I'm developing an vaadin web application and I added the following snippet of code in my web.xml.
<session-config>
<session-timeout>30</session-timeout>
</session-config>
Now i noted the also after 30 minutes my users are able to use the appllication and I don't want this. I read somethings about this problem on vaadin book, but I don't undestrand somethings.
From vaadin book:
Session Timeout After User Inactivity
In normal servlet operation, the session timeout defines the allowed time of inactivity after which the server should clean up the session. The inactivity is measured from the last server request. Different servlet containers use varying defaults for timeouts, such as 30 minutes for Apache Tomcat. You can set the timeout under with:
In a web.xml:
<session-config> <session-timeout>30</session-timeout> </session-config>
The session timeout should be longer than the heartbeat interval or otherwise sessions are closed before the heartbeat can keep them alive. As the session expiration leaves the UIs in a state where they assume that the session still exists, this would cause an Out Of Sync error notification in the browser.
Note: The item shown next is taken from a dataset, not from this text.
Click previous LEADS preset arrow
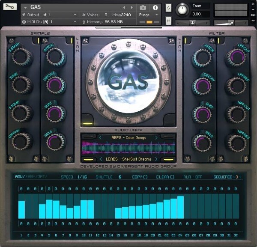(x=101, y=159)
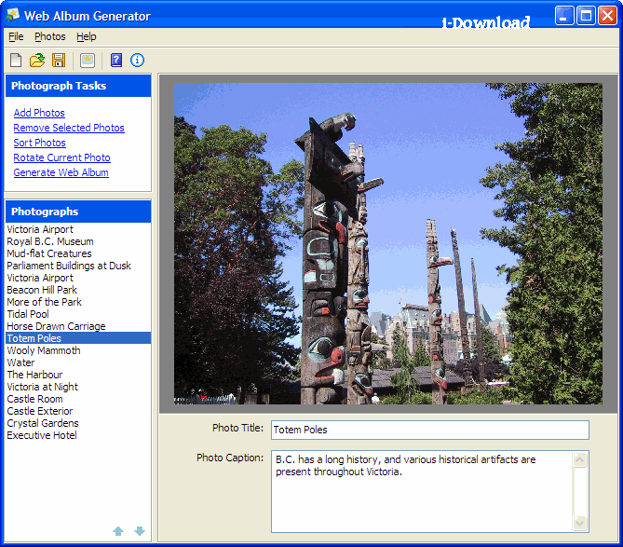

However, having a shorter heartbeat interval than the session timeout, which is the normal case, prevents the sessions from expiring. If the closeIdleSessions parameter for the servlet is enabled (disabled by default), Vaadin closes the UIs and the session after the time specified in the session-timeout parameter expires after the last non-heartbeat request.
In a web.xml:
<servlet> ... <init-param> <param-name>closeIdleSessions</param-name> <param-value>true</param-value> </init-param>
Now I think the problem is that my application server leaves the UIs in a state where they assume that the session still exists but I'm not able to understand What is the heartbeat? and What the closeSessionId do precisely?